*YOUR INSTRUCTIONS*
Write out every line exactly, from the first line of the records below through the line that contains "This screenshot has width=1920, height=1030.".

(Data excerpts)
· · ·
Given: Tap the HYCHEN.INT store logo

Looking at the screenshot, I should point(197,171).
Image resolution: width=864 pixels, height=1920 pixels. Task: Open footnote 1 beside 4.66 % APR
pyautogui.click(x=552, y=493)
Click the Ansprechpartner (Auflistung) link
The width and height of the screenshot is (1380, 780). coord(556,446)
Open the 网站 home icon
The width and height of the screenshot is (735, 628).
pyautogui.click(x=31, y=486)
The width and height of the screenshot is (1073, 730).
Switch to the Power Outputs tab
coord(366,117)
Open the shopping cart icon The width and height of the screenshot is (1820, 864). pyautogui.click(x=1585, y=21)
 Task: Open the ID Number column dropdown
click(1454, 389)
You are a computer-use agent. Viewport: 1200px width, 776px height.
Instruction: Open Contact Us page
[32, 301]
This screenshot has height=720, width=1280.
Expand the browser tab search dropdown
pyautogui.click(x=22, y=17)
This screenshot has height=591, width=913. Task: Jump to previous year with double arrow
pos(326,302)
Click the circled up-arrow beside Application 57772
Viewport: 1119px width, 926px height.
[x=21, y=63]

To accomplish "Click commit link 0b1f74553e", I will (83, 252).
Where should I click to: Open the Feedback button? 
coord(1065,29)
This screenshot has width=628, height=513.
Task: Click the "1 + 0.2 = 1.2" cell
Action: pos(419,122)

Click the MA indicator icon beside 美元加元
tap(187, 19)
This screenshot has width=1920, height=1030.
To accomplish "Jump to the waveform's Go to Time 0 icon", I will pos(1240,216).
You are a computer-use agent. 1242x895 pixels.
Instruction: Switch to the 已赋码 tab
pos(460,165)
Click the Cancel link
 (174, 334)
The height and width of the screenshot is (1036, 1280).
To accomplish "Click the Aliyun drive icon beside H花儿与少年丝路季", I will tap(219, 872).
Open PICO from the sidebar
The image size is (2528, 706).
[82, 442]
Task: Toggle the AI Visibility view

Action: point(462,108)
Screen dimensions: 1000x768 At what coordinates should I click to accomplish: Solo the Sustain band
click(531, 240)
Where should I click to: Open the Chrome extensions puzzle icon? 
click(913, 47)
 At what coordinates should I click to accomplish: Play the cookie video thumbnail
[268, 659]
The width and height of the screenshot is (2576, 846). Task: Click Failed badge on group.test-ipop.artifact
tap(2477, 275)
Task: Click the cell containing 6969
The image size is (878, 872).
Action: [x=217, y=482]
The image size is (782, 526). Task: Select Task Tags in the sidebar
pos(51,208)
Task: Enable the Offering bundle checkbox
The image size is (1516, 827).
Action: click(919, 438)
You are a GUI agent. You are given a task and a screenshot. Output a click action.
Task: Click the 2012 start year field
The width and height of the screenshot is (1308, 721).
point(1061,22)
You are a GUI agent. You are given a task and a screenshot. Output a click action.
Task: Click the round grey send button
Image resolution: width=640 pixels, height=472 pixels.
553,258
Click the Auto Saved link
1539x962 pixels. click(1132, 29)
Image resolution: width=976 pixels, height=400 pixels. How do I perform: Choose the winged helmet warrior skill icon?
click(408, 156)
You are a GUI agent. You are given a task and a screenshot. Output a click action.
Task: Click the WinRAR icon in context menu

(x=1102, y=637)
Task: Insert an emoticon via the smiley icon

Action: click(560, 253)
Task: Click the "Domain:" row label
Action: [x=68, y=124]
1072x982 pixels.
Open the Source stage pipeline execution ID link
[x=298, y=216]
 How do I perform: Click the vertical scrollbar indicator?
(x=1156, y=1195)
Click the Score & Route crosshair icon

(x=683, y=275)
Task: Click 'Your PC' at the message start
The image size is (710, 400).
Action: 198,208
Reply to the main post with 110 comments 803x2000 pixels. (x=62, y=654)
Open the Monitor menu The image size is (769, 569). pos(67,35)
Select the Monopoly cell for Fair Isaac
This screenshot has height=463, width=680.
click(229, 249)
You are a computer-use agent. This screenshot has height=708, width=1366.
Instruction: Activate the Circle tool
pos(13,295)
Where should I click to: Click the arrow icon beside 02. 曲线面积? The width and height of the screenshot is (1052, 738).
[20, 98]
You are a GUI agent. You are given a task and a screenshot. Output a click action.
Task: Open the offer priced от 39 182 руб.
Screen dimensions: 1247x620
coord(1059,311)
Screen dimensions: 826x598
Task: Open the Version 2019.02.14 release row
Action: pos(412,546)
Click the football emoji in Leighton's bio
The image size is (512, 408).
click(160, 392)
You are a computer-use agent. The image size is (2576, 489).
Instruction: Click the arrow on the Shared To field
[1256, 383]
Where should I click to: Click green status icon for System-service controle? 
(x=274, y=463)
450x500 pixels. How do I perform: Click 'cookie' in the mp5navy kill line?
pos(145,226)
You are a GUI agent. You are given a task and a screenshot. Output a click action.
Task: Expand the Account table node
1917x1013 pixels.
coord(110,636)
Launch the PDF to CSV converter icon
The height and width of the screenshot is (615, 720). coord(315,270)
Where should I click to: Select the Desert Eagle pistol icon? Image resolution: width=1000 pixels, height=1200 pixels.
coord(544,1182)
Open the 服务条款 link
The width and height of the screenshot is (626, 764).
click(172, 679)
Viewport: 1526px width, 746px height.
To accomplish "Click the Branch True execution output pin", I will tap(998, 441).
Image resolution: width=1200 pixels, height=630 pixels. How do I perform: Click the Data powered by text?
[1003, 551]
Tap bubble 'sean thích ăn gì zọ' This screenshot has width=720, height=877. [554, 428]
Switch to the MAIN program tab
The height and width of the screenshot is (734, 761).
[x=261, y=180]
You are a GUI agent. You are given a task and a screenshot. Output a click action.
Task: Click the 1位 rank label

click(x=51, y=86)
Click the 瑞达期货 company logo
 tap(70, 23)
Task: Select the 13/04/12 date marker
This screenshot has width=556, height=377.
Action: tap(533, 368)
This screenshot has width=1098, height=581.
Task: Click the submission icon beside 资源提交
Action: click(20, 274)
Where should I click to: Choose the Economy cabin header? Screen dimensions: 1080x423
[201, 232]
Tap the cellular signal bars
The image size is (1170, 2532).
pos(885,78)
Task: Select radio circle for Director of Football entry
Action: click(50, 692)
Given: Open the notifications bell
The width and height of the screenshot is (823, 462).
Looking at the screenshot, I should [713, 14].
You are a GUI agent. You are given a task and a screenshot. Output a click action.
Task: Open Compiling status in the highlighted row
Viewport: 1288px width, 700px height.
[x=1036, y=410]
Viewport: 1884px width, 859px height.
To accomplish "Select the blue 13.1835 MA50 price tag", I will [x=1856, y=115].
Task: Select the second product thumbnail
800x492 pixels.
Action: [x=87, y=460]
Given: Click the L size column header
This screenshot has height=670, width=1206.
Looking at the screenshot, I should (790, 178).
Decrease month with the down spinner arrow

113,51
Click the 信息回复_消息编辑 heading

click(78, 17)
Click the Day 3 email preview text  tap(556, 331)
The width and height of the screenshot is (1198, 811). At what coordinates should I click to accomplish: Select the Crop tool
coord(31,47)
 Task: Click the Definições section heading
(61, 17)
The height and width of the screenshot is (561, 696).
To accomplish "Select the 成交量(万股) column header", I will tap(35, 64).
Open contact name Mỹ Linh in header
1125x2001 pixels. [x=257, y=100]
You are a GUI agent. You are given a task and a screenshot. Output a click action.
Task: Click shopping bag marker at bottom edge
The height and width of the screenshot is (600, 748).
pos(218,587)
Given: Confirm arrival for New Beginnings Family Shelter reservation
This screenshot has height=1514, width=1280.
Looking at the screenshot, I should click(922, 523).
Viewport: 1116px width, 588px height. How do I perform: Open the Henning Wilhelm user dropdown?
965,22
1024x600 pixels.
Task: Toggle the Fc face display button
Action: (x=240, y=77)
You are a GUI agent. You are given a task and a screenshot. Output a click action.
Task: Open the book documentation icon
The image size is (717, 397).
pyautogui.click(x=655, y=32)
· · ·
*EXERCISE OUTPUT*
Given: Tap the HYCHEN.INT store logo

Looking at the screenshot, I should point(197,171).
Image resolution: width=864 pixels, height=1920 pixels. Task: Open footnote 1 beside 4.66 % APR
pyautogui.click(x=552, y=493)
Click the Ansprechpartner (Auflistung) link
The width and height of the screenshot is (1380, 780). coord(556,446)
Open the 网站 home icon
The width and height of the screenshot is (735, 628).
pyautogui.click(x=31, y=486)
The width and height of the screenshot is (1073, 730).
Switch to the Power Outputs tab
coord(366,117)
Open the shopping cart icon The width and height of the screenshot is (1820, 864). pyautogui.click(x=1585, y=21)
 Task: Open the ID Number column dropdown
click(1454, 389)
You are a computer-use agent. Viewport: 1200px width, 776px height.
Instruction: Open Contact Us page
[32, 301]
This screenshot has height=720, width=1280.
Expand the browser tab search dropdown
pyautogui.click(x=22, y=17)
This screenshot has height=591, width=913. Task: Jump to previous year with double arrow
pos(326,302)
Click the circled up-arrow beside Application 57772
Viewport: 1119px width, 926px height.
[x=21, y=63]

To accomplish "Click commit link 0b1f74553e", I will (83, 252).
Where should I click to: Open the Feedback button? 
coord(1065,29)
This screenshot has width=628, height=513.
Task: Click the "1 + 0.2 = 1.2" cell
Action: pos(419,122)

Click the MA indicator icon beside 美元加元
tap(187, 19)
This screenshot has width=1920, height=1030.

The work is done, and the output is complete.